▶ **ASSIGNMENT**
Copy each line of the data below exactly, leaving out pictures.

(Stored records)
--------------------------------

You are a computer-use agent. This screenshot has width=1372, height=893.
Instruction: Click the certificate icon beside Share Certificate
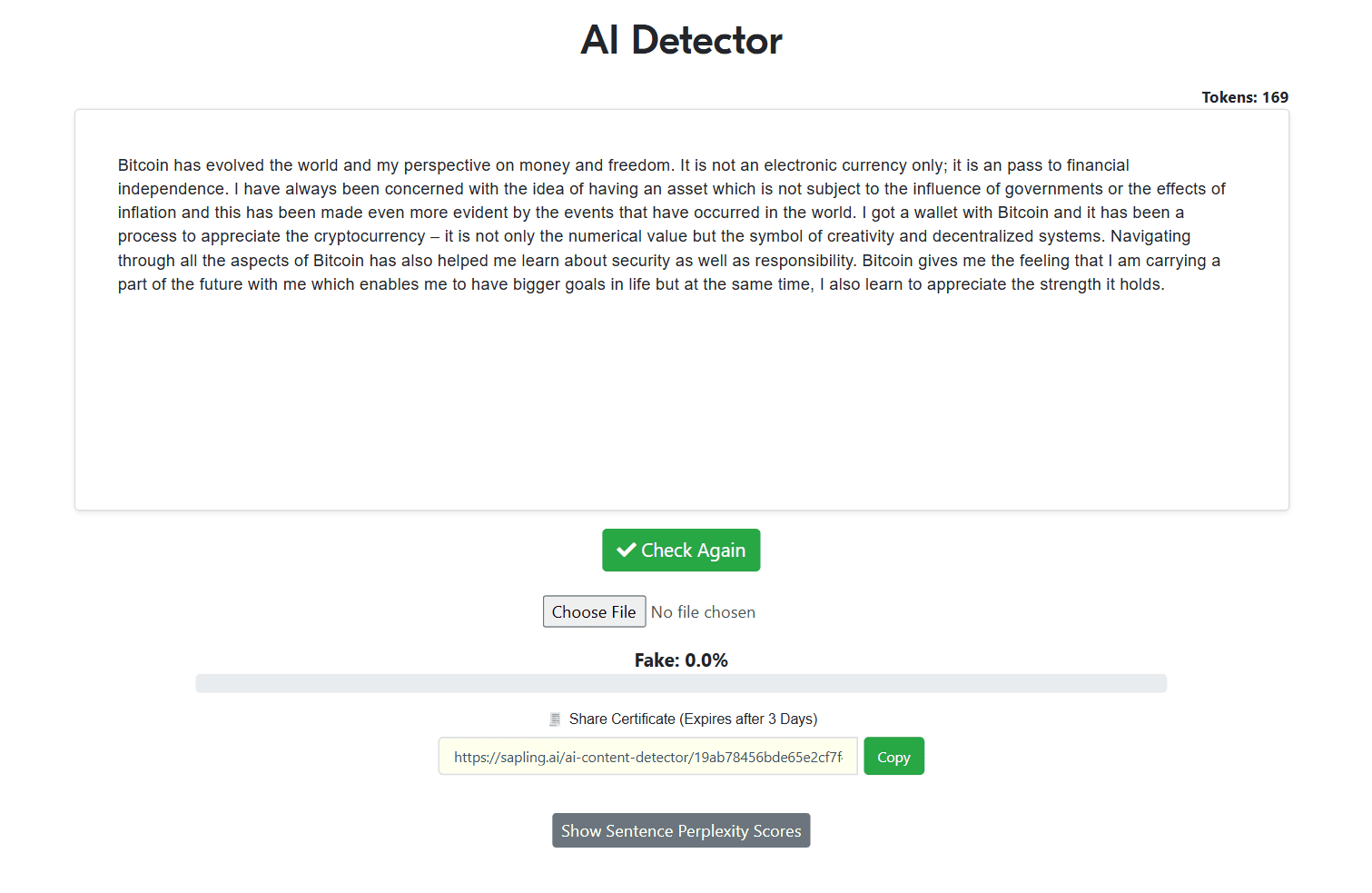point(555,719)
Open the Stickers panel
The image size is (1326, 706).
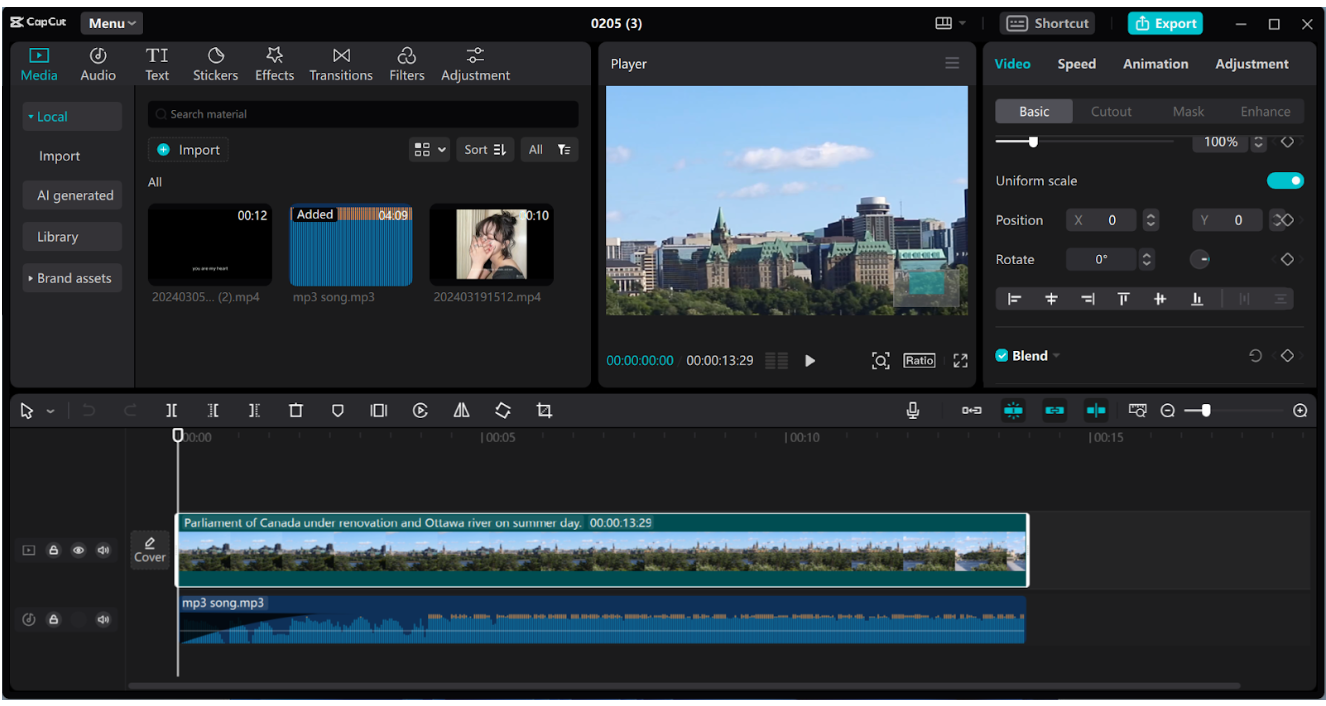pos(215,64)
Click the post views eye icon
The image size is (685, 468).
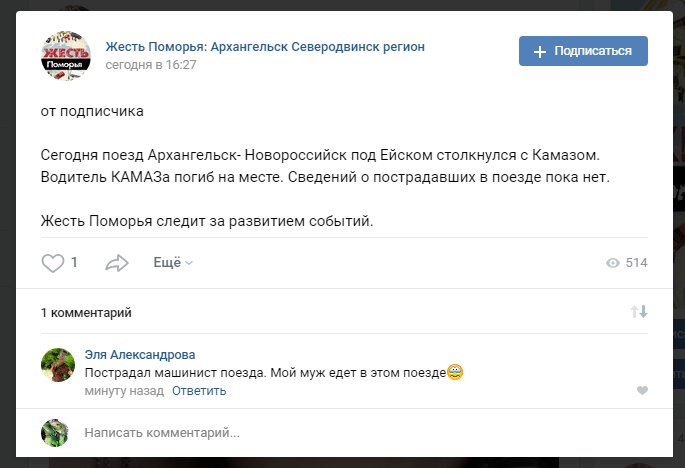(x=613, y=263)
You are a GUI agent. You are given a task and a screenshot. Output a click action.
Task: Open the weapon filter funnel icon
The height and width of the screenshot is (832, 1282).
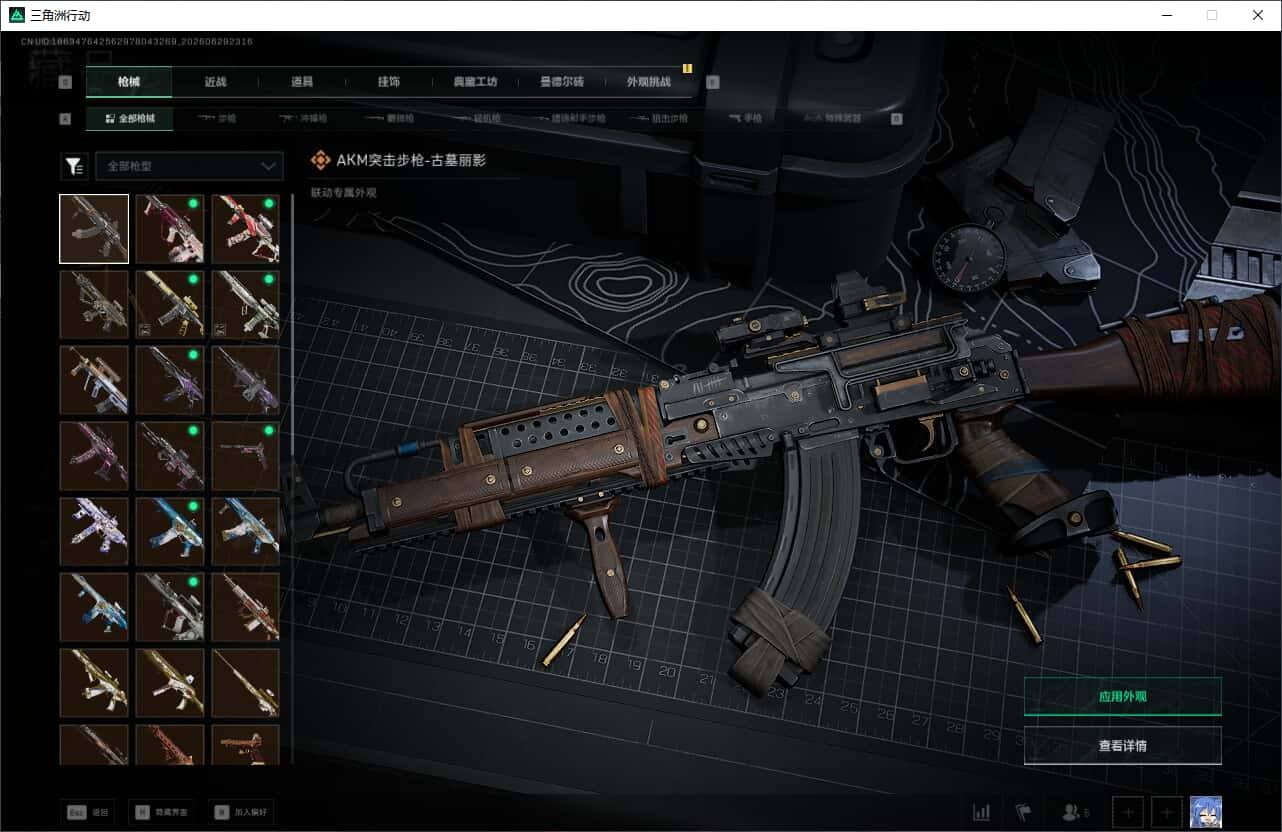click(x=74, y=166)
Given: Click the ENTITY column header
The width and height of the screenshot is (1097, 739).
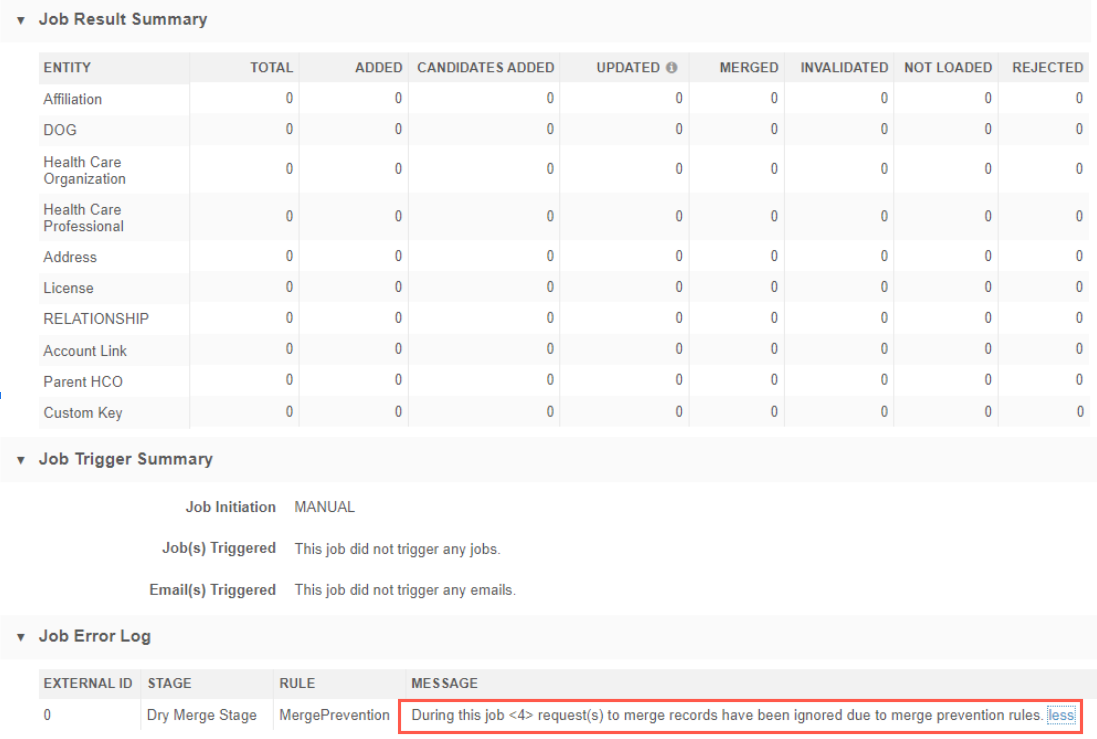Looking at the screenshot, I should (67, 68).
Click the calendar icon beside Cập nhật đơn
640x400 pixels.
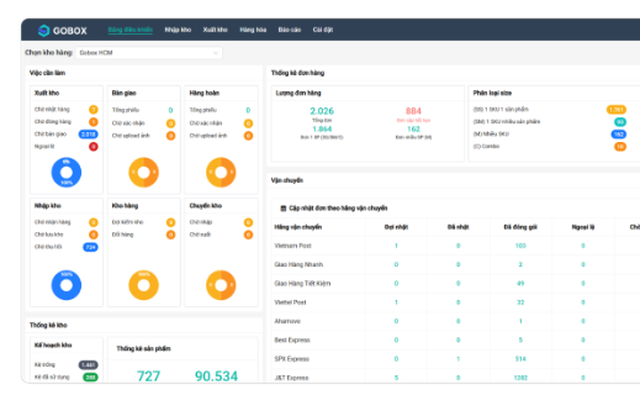pyautogui.click(x=282, y=208)
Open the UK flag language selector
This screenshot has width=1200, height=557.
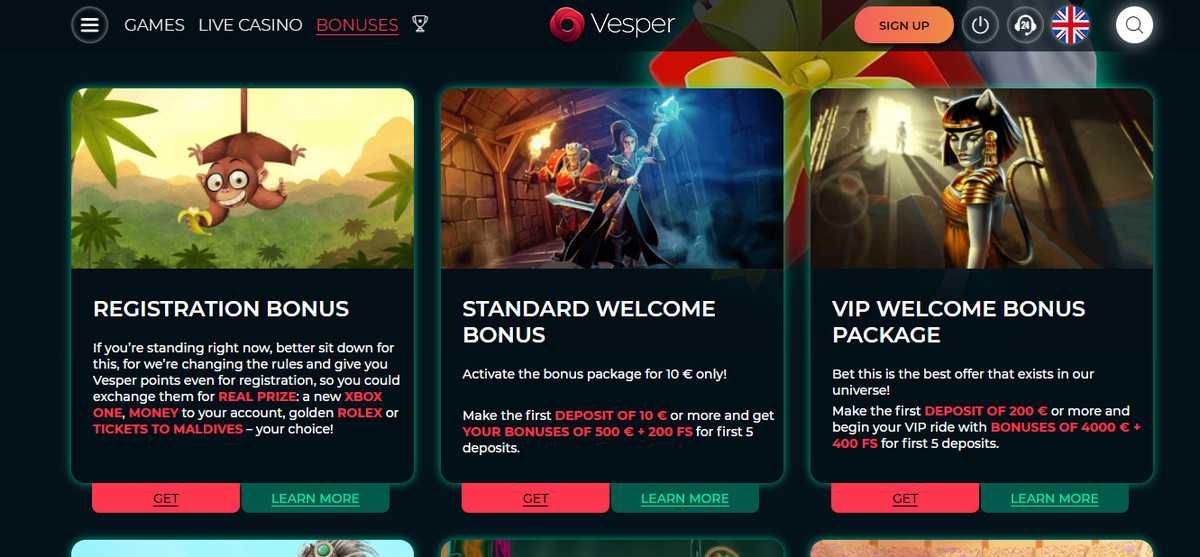pos(1070,26)
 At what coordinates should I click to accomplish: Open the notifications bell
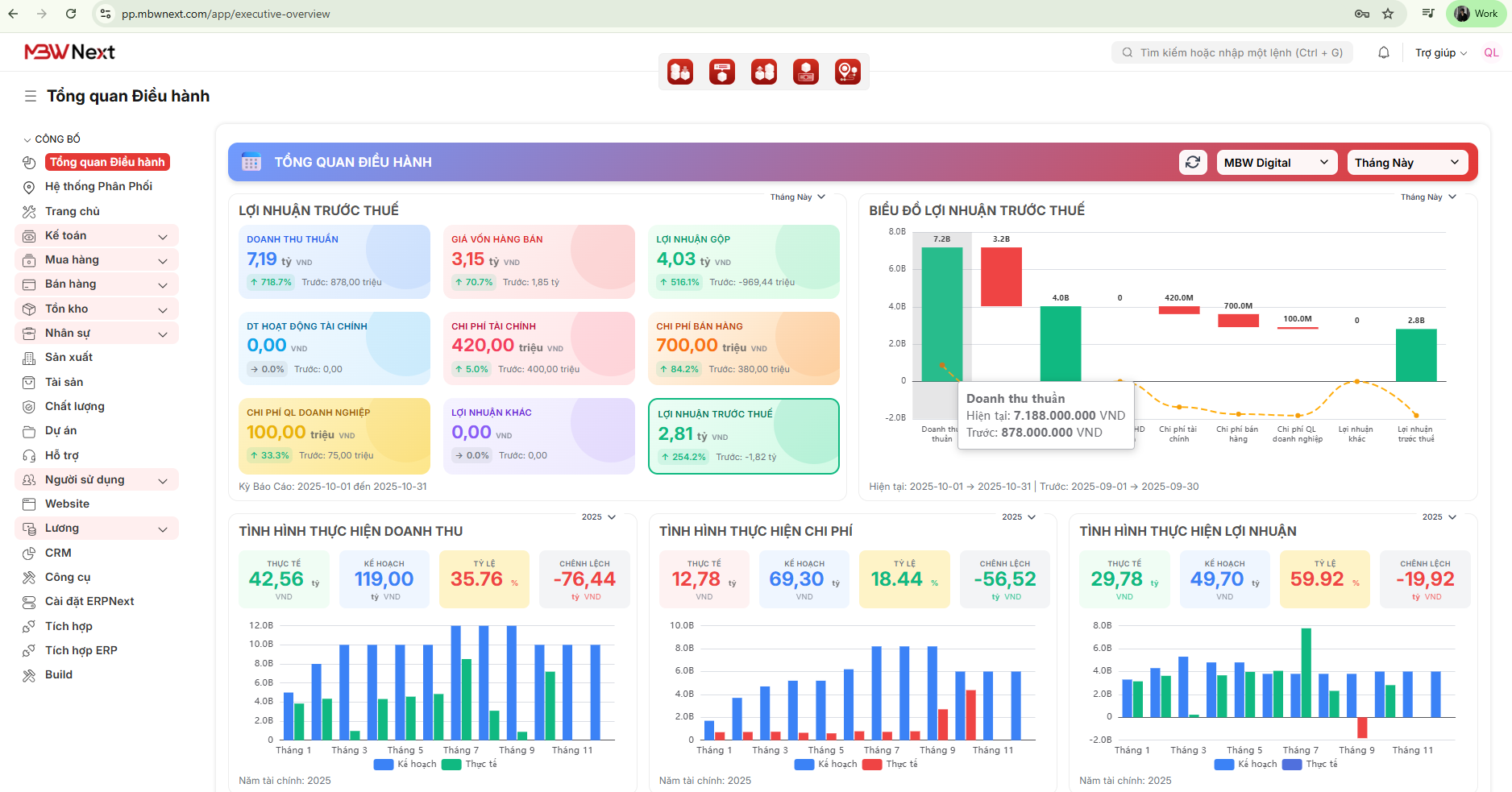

--------------------------------

▶ **EXERCISE RESPONSE**
You are a computer-use agent. This screenshot has width=1372, height=893.
Instruction: Click the certificate icon beside Share Certificate
point(555,719)
Open the Stickers panel
The image size is (1326, 706).
pos(215,64)
Click the post views eye icon
The image size is (685, 468).
(x=613, y=263)
You are a GUI agent. You are given a task and a screenshot. Output a click action.
Task: Open the weapon filter funnel icon
The height and width of the screenshot is (832, 1282).
click(x=74, y=166)
Given: Click the ENTITY column header
The width and height of the screenshot is (1097, 739).
Looking at the screenshot, I should (67, 68).
Click the calendar icon beside Cập nhật đơn
640x400 pixels.
pyautogui.click(x=282, y=208)
Open the UK flag language selector
This screenshot has width=1200, height=557.
pos(1070,26)
 At what coordinates should I click to accomplish: Open the notifications bell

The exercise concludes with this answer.